Bagga faces a tight race with multiple opponents, including activist Julie Won and organizer Lorenzo Brea, in a campaign for a seat held by out gay term-limited City Councilmember Jimmy Van Bramer, who is also running for Queens borough president.
Bagga is known for leading outreach for the 2020 Census and also helped establish IDNYC, the city’s municipal identification program that can be used for banking and allows patrons to self-declare their gender identity. He has also worked on efforts to bring paid sick leave for New Yorkers.
To date, Bagga leads the campaign finance effort with an estimated balance of $122,804, topping Won, who has $113,935, and Brea, who has $111,395, according to the New York City Campaign Finance Board.
Bagga supports the full decriminalization of sex work and wants to bring paid sick leave to workers in the industry. He is also calling for a cut of at least $1 billion from the NYPD, the closing of the Rikers Island jail (In 2019 the City Council voted to close Rikers and replace it with smaller jails by 2026), and an end to solitary confinement (The HALT Solitary Confinement Act, curtailing the use of solitary to 15 days, was approved by the State Legislature in April). This proposal comes nearly two years after Layleen Xtravaganza Cubilette-Polanco, an Afro-Latinx transgender woman, died at Rikers after she endured a fatal health emergency in her “restrictive housing” cell while guards left her alone.
Additionally, Bagga supports building a robust healthcare infrastructure for undocumented immigrants, gig workers, and individuals ineligible for Medicaid. He supports the creation of a single-payer model, though that issue will be left to the State Legislature, not the City Council. The city can make a difference in healthcare, though, and according to Bagga’s campaign site, he wants to build on NYC Care, a program that provides low-cost and no-cost care from NYC Health and Hospitals for those who don’t qualify for health insurance or cannot afford it.

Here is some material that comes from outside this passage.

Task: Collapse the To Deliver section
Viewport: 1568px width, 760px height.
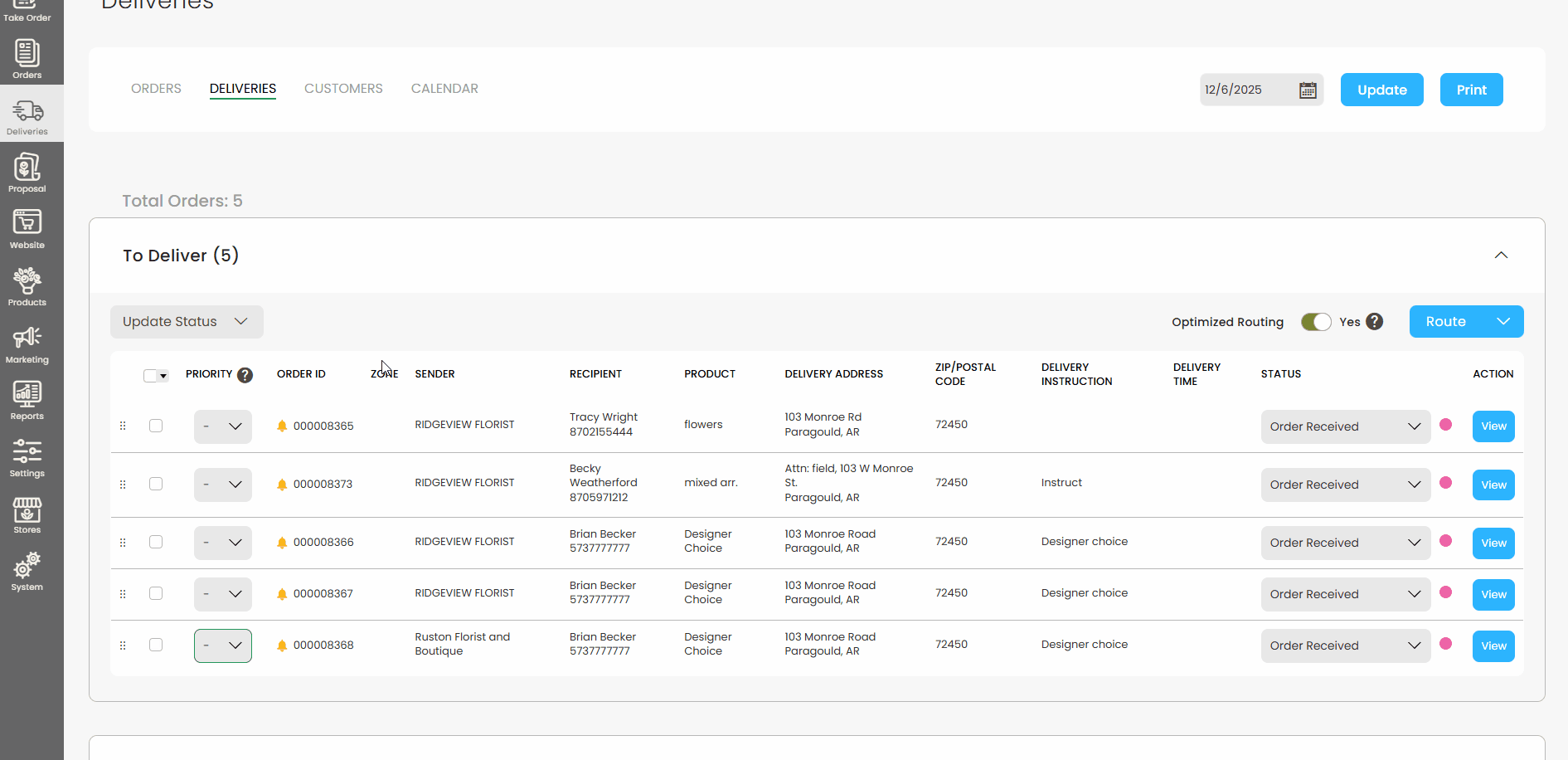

“This is a district where there’s no safe place to give birth,” Bagga said. “There’s no place where queer folks or communities of color can go get culturally and linguistically responsive healthcare that is publicly funded and fully accessible. We don’t have any hospitals in this district. It is very imperative that we expand publicly funded health care.”
Bagga’s professional journey followed a difficult experience as a teenager. He came out and learned early on the weight of anti-LGBTQ stigma, driven by homophobic bullying he faced while in school. That facilitated a struggle between his queer and South Asian identity.
“It felt as though I was being ripped apart, that I had to be two completely different people if I wanted to survive,” Bagga said.
He credits his family for opening their heart and doing the internal work to shape his perspective. Now he knows he can bring his entire self to the world — not just parts in isolation.
“Today, I feel very deeply and strongly connected to both of these identities,” he said. “They’re deeply intertwined.”
Even in the face of Bagga’s accomplishments, he knows all too well what it’s like to be “sidelined and written off” just for occupying space as a queer person of color. He wants LGBTQ people to remind themselves of their worth.
“You need all the support around you from the outside,” he said. “But the greatest source of strength that you can ever attempt to cultivate is from within.”